24/10/2009

Day 9: Just move on up



Grenoble to Le Monêtier-les-Bain
96 kms, 2058 m. Up and down.
Oh Alps ! This was the source of all my anxiety. For the past week, I had been asking every person I spoke to whether they knew the Alpine passes along the border and, if so, where they thought it would be easiest for me to cross the mountains into Italy. I had boiled my options down to two finalists: either the Col du Mont Cenis or the Col du Lautaret. In the end, I plumped for the Col du Lautaret, partly because I realised that without noticing, I had literally ridden past the former without even noticing. What can I say. I’ve never been very observant.

In any case, the Lautaret turned out to be an ideal choice. As luck indeed had it, I left Grenoble early on a Sunday morning after a delicious breakfast of fresh bread and homemade plum jam with the Bailly family.

Hroops, they named a massif after us!

Halfway to Bourg d’Oisans, , up rode a fellow cyclist who told me his mother-in-law was from Naples, and then proceeded to tighten my brakes and straighten my wheel. Hurray for the lovely man, his kindness spared me many a perilous skid on the other side of the Col. Arriving in Grenoble the day before, I had been pretty much scraping my feet along the ground to halt my flight, which is actually fine considering how flat the Bresse region is.
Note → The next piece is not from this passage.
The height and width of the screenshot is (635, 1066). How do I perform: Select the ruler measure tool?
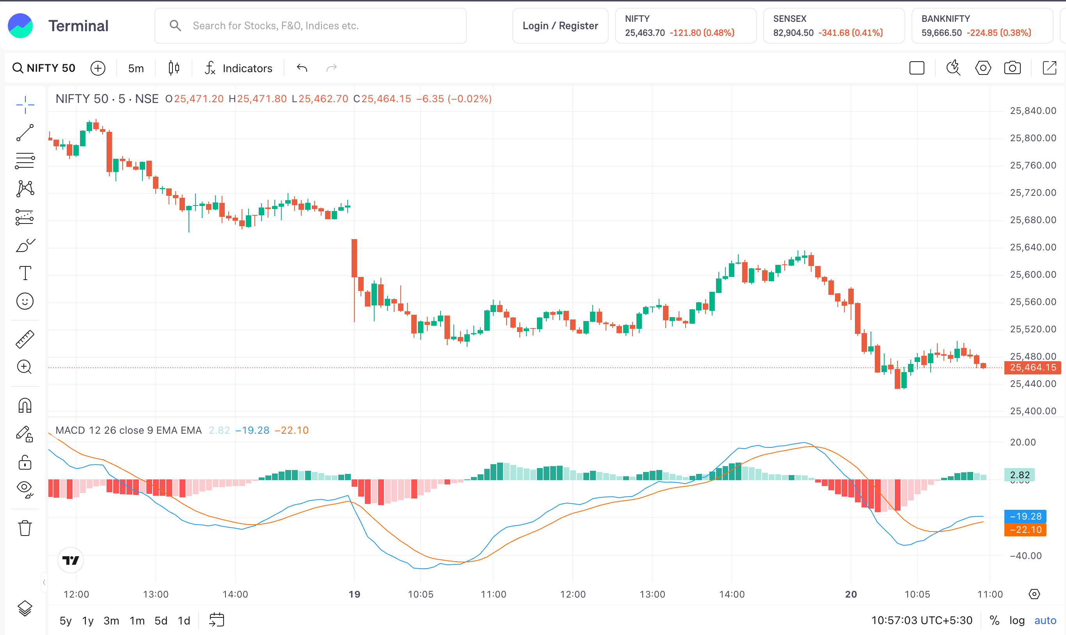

Well, those dancing days were now gone.

C'est toujours Noël dans les Alpes...

Once I passed Le Bourg d’Oisans, a town wedged into the valley between about 5 different mountains, I spent the entire day on 1-1 speed, creeping upwards at about 5 or 6 kms/hour and often coming to a slow wobbly halt and toppling sideways clean off the Git. Abz said I reminded her of a kid learning to ride who hasn’t yet understood the “stabling” (remember, Dad?) virtues of speed. In the steeper bits, I even had to get off and push the lovely girl up. Sounds hideous from the telling, but in actual fact it wasn’t so. The sun was shining, the air was Fresch, the audiobook was enthralling (“The making of a president”—Hillary declined to join the Obama ticket because the Hopesters refused to pay off her campaign debt!! That made me pedal real fast...). Most of all, I was without doubt moving on UP (with Curtis and his sax in my ears), high up, as opposed to the frustration of the tiny ups and downs of the Morvan.

Someone I think was watching over me...

It was, however, a very long day, and when I finally reached the summit of the Col du Lautaret the sun was on the wane behind the peaks and all the hotels and fondue-restaurants were saving themselves for the winter. I kitted myself up for the windy descent, donning pretty much every item of clothing I found in my bag, aswell as two pairs of socks over my hands. I tightened my helmet, pedalled once and let gravity do all the work my poor knees had done on the way up. Can knees purr with contentment? I think mine did.

Abz, white-faced from the chill, but happy to have made it.

I arrived in the adorably old-timey hameau of Mônetier-les-Bains just as night was falling, had a lovely dinner with the family running the excellent-value town auberge, crawled into bed at 9pm and slept like a baby.
All downhill from here...not in a bad way!